Pixel coordinate grounding data
>>

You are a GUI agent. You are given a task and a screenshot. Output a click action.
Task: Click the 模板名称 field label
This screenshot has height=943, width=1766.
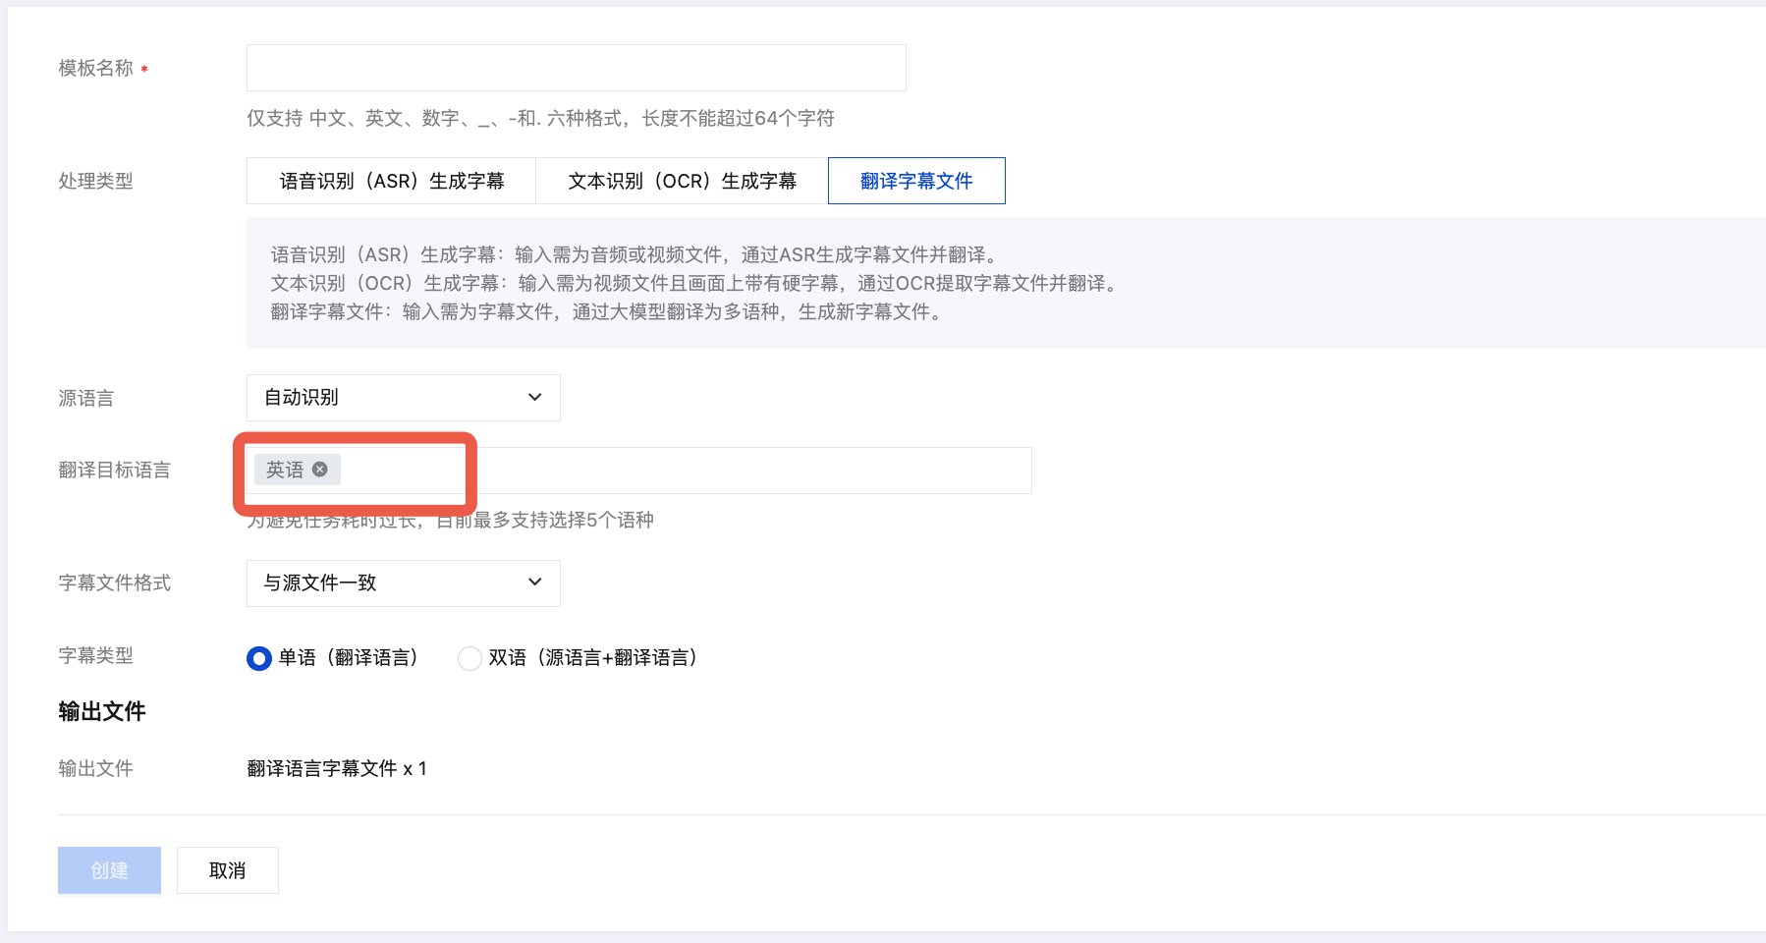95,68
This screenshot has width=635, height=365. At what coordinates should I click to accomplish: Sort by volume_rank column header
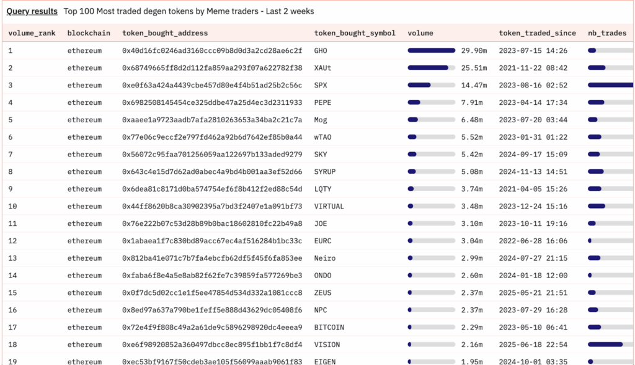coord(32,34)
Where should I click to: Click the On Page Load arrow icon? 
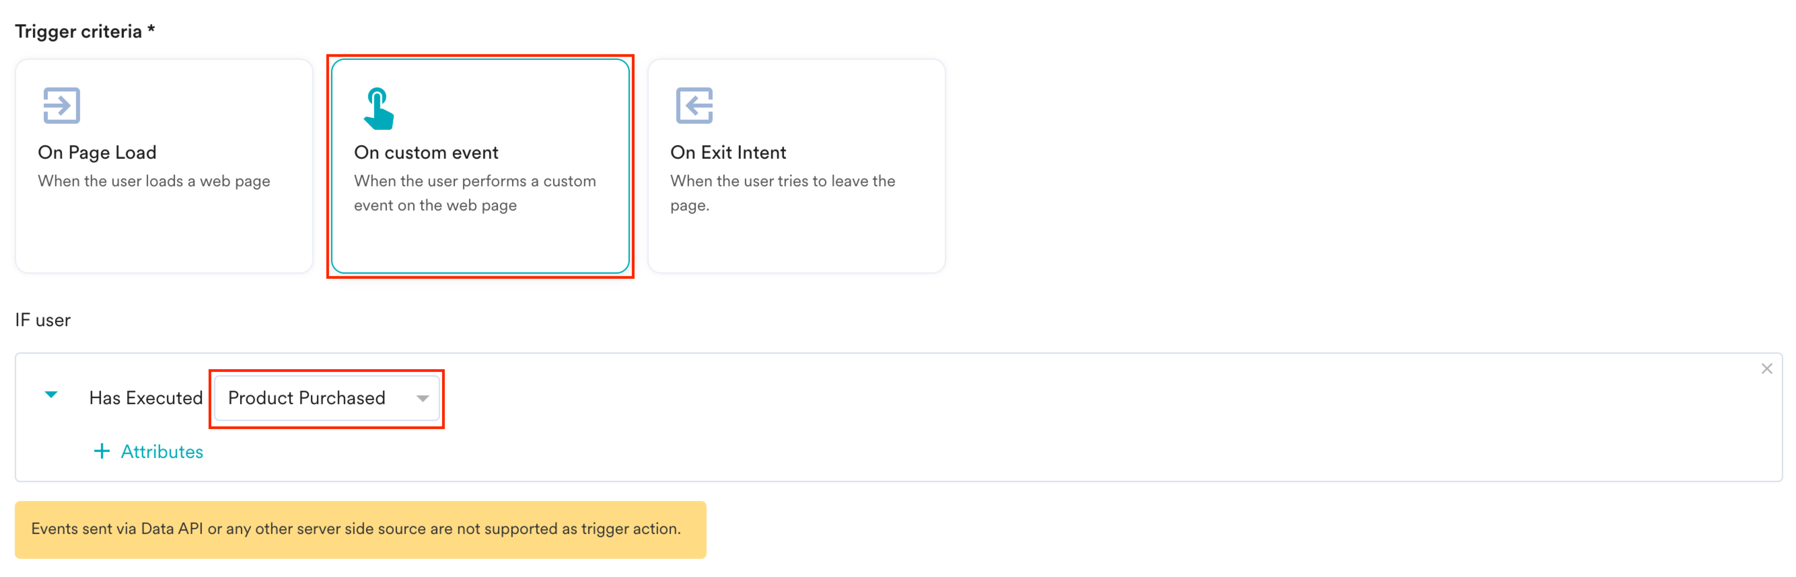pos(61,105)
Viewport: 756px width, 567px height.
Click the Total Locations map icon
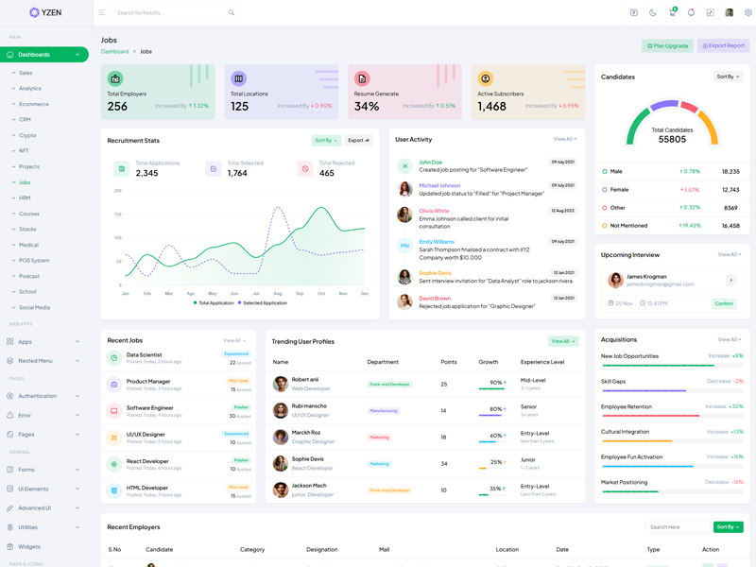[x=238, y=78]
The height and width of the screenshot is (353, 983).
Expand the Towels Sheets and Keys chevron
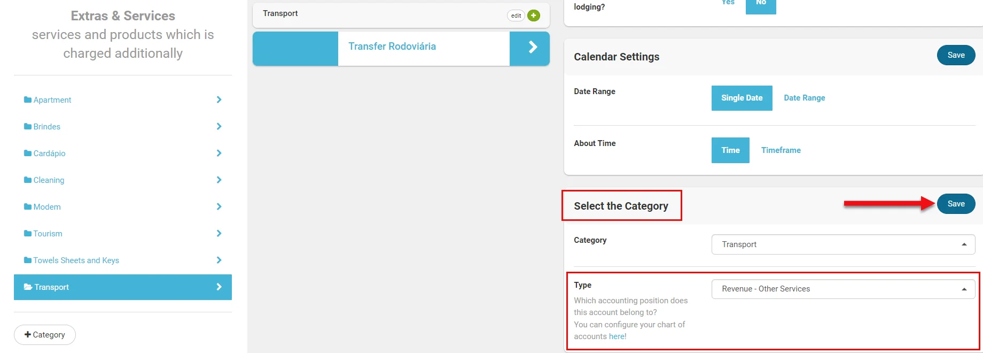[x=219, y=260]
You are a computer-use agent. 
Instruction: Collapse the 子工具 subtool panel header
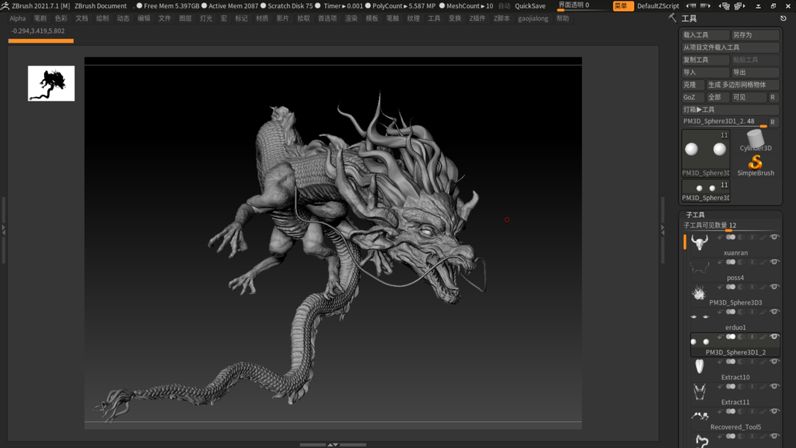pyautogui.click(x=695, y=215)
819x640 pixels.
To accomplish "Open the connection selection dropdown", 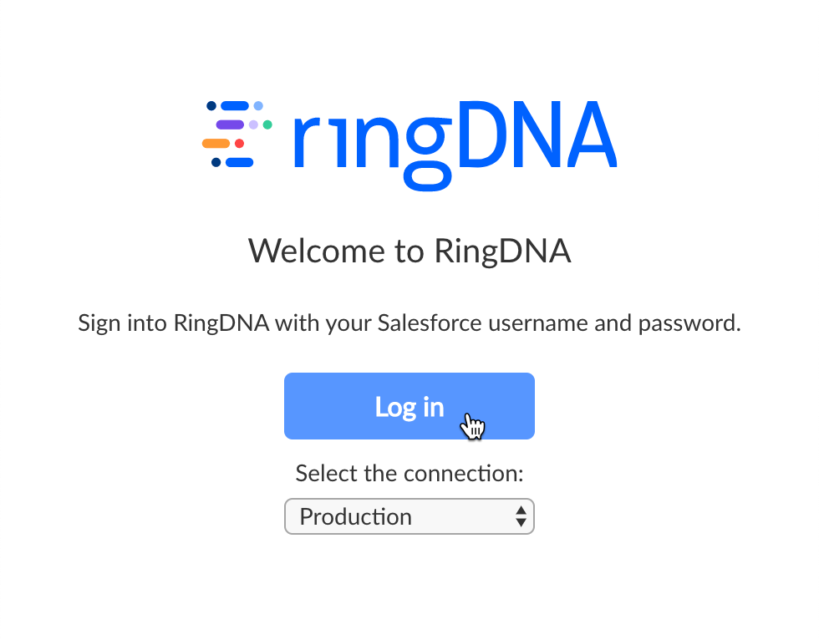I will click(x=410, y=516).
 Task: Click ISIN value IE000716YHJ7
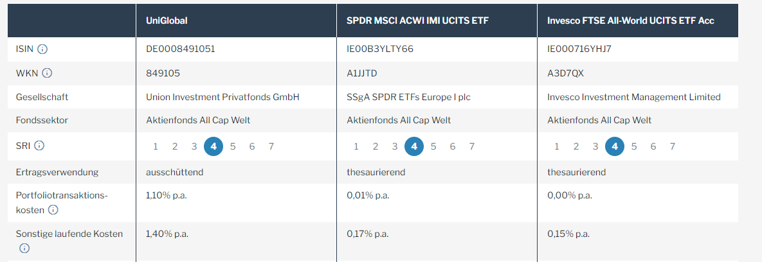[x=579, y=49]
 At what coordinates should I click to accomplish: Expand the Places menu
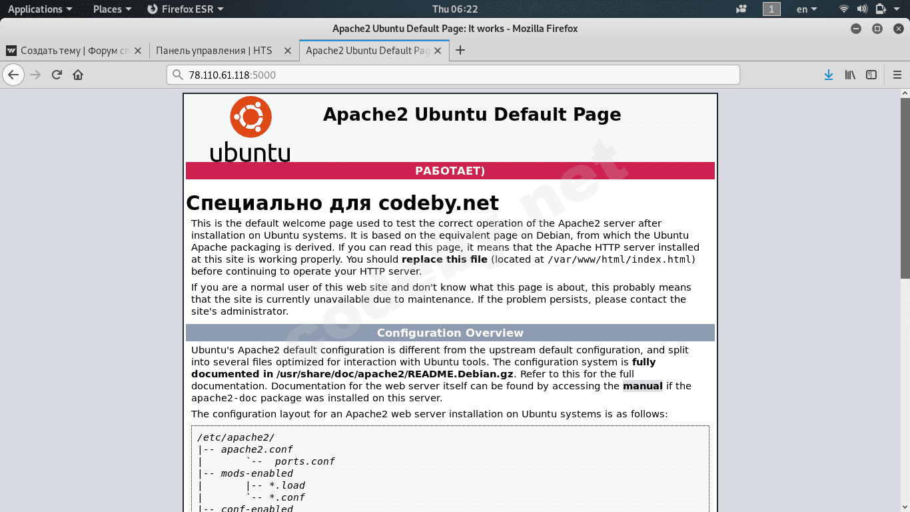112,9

<<

=== Task brief ===
What's needed is an exact copy of the records above from the line containing "Where should I" down to the line containing "The height and", both included, without any pictures.

=== Answer for the task ===
Where should I click to: Click the On Page Load arrow icon? 
pos(61,105)
Viewport: 756px width, 567px height.
Click the Total Locations map icon
[x=238, y=78]
The height and width of the screenshot is (353, 983).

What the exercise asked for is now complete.